Memberikan bimbingan cara berfikir divergen pada anak, kita tidak bisa langsung begitu saja. Begitu juga di kelas, seorang guru dalam memberikan pertanyaan harus secara bertahap dan dimulai dari hal yang sederhana. Diperlukan latihan-latihan agar anak berani berkomunikasi, lancar dalam berbicara, serta dapat mengungkapkan pendapat-pendapatnya dalam kehidupannya sehari-hari. Kita sering menemukan ada dari murid-murid kita yang pandai bercerita, anak yang sering bertanya, anak pemalu, bahkan ada anak yang tidak berani untuk berkata sepatah kata pun. Oleh karena itu diperlukan pendekatan terlebih dahulu agar anak  mau bersikap terbuka pada kita, dan tidak segan kepada kita.
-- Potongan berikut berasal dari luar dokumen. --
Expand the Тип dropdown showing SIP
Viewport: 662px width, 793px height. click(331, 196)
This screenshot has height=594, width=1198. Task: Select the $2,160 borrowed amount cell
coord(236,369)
Untuk anak usia dini, mencari solusi dalam permasalahan yang dihadapi tidak serumit dan sekomplek cara berfikir seperti orang dewasa.
Anak-anak diberikan suatu pertanyaan dengan jawaban anak-anak sesuai dengan idenya masing-masing. Setiap anak tentu akan memberikan pilihan jawaban yang berbeda-beda satu sama lain.
Untuk penerapan cara berfikir divergen di kelas khususnya anak usia dini, saya pikir hal tersebut dapat berlangsung ketika kegiatan bercakap-cakap atau tanya jawab materi, kegiatan bercerita, bermain prakarya ataupun ketika sedang bermain lainnya.
Guru dapat memberikan pertanyaan-pertanyaan terbuka yang sederhana, yaitu dengan memberikan bentuk pertanyaan dengan jawaban yang tidak bisa dijawab ya dan tidak oleh anak, Â mudah dipahami anak, apalagi bersifat konkrit tentu akan lebih baik.